I mean that comics have their own inherent "silly" logic - but they don't have to be storygames at all. The mechanics of the system are quite clear as are the cause and effect. That Darkseid can OBLITERATE a human regardless of how skilled they are in reality is no more of a "storygaming" abstraction than someone surviving a hit with Excalibur or Krod Mandoon's Flaming Sword of Fire - the arbiter remains, hopefully, the mechanics of the game. The assumption is you go into a comicbook game with the buy-in that such things are possible and indeed - in the case of Batman: expected.

Do you think by "comicbook logic" that Daredevil or Moonknight is going to take a pimpslap from Darkseid? Probably not. And given the stats of those characters - even mechanically - they probably wouldn't. "Reality" insofar as comicbook logic is preserved. Batman in 2e D&D would be like a 19th level Fighter/Rogue - getting slapped by a Pit Fiend ain't gonna kill kill him there either - and I wouldn't say 2e is a Storygame for that reason either.


Quote from: Bill;686921I maintain that Batman IS a skilled human being. Close to THE most skilled in DC. As much as like his character, he performs far, far beyond what is remotely believable even withing comic book absurdity.

Then in all seriousness of genre complaints - using Batman or maybe Captain America is a bad example? Absurdity is where you mix genre conventions (in this case reality and comic book "logic"). The *fact* that it's Batman justifies his survival by comic-book logic. I wouldn't say many other "skill-based" characters get that pass. Is it absurd? Sure. But that's the genre baseline.

In the Comic Universe of Tenbonistan - there are VERY few at least. YMMV.



Quote from: Bill;686921Not probably. Instant death if the blow makes any degree of contact.

I dislike absolutes. There are people that have fallen 30k feet and survived. There are people that have been shot in the chest and given speeches for 45 minutes afterwards (Teddy Roosevelt), among many other real-life absurdities. Give Batman and his ilk their absurd due.

In reality - a being like Darkseid couldn't exist. He'd explode from the high-energy content in his body that somehow houses the Omega Effect after all.


Quote from: Bill;686921I am not trying to be argumentative, I just stand by what I said.

Yeah I'm just having a silly convo with you too. No worries.


As for the Karma discussion in FASERIP - I just removed it. I use Aspects, and Sub-plots from Fate. This allows players to be heroes or anti-heroes or villains - or whatever.

I assign XP values to raise stats/powers or purchase talents. Doing bad shit screws your popularity. That's how I rein in PC's that get a little too rough. Being a villain and having the Avengers show up to beat your ass when you end up on their radar is rarely a good thing after all...

Cam Banks

MHR was the super hero RPG I wanted to play. I suppose that's why I designed it the way I did. I've played all of the earlier Marvel licensed RPGs - spent several years running a MSH game in college, for example - and they all influenced MHR in one way or another.
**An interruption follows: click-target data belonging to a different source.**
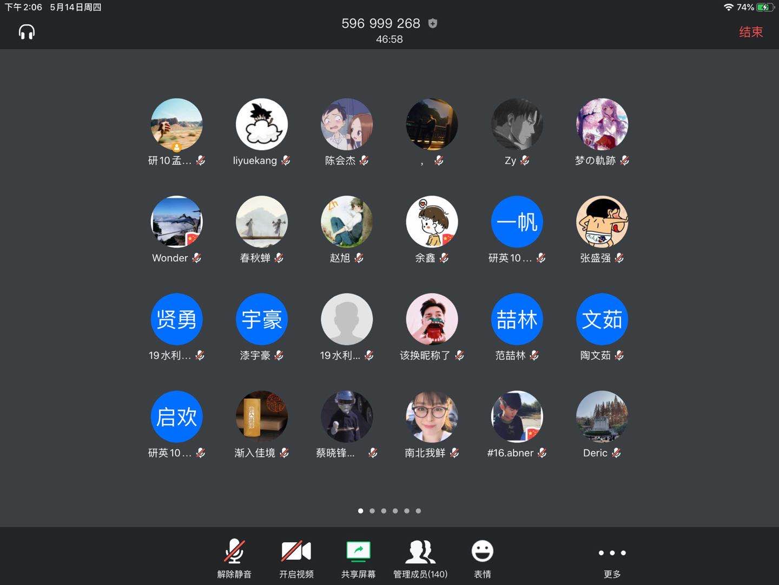The image size is (779, 585).
Task: Tap the headphone audio icon
Action: [27, 32]
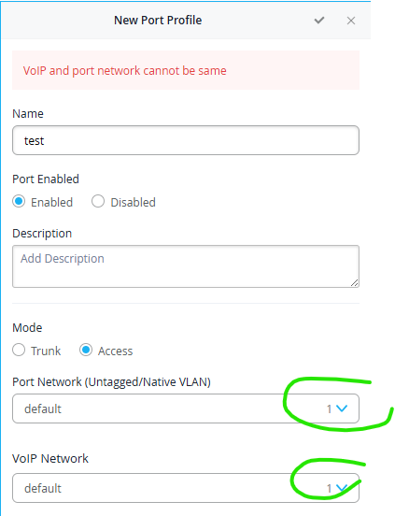Open the VoIP Network default dropdown
This screenshot has height=516, width=395.
pos(186,488)
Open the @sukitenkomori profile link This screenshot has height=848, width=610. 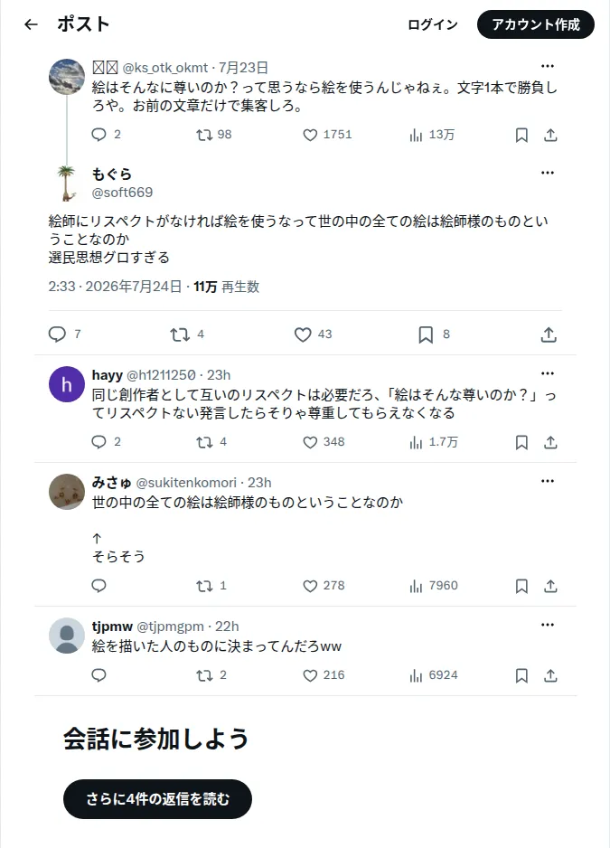click(x=186, y=483)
It clearly wasn't the game everybody wanted, but I know it was the game a lot of people loved - I got a substantial amount of positive responses from it, many of which came from kids and women and newcomers to the hobby who appreciated how it worked and how it captured the flavor of comics. I think the bulk of the negative responses came from folks who had been playing traditional RPGs for a long time. But not all.

All in all, I think we did a pretty good job given the sheer number of constraints the license imposed upon us. If you're wondering why the book never mentions creating your own original characters, or why the product line didn't include handbooks for the Avengers or handbooks for the X-Men or handbooks for gerar and equipment, that'd be why.

Cheers,
Cam

Panjumanju

Quote from: Cam Banks;696615All in all, I think we did a pretty good job given the sheer number of constraints the license imposed upon us. If you're wondering why the book never mentions creating your own original characters, or why the product line didn't include handbooks for the Avengers or handbooks for the X-Men or handbooks for gerar and equipment, that'd be why.

I think even at the time it was fairly obvious the system was strangled to death by its trademark owners.